By
eHow Personal Finance Editor
Difficulty: Moderately Easy
Plan for Inheritance
Step1
Draft a will. The easiest way to avoid conflict and to make sure everybody receives what you think is fair is to make the decisions yourself well in advance. Do-it-yourself kits for creating wills are available at office supply stores or over the Internet, or you can have your financial adviser do it for you to avoid confusion.
Step2
Invest in stretch IRAs. This type of IRA can be transferred directly to the next generation without any penalties or tax fees at the time of inheritance. If you can afford to put money away for the long run, this is the best way to financially plan for your beneficiaries.
Step3
Take care of outstanding debts as early as possible. While not all debts can be inherited, some can, and leaving that burden on family members is simply unnecessary. If you have large debts, you can consult with a financial adviser to find a way to consolidate them into small monthly payments.
Step4
Put everything you own in your name or in the name of your beneficiaries. This is an often overlooked way of financially planning for inheritance.

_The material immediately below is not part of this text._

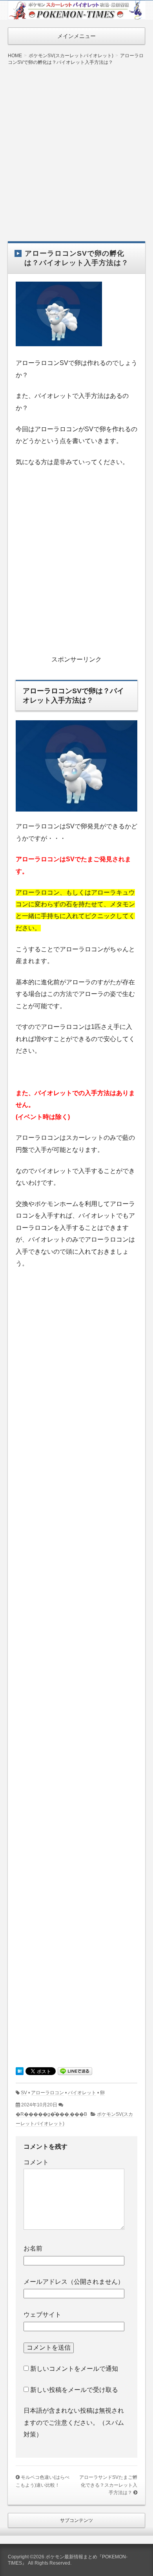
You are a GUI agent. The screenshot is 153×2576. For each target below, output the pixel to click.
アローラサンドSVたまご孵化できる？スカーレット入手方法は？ (108, 2485)
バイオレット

For example, if you own property, you can sign it over to your children while you are still alive, or you can put a provision in the property title that adds their names as beneficiaries. This means that there will be no additional steps for them to complete in the future.
Step5
Set up a joint bank account with your spouse. Because the account is in both your names, there is no actual inheritance in place if one of you dies first--the account simply remains in the name of the surviving spouse.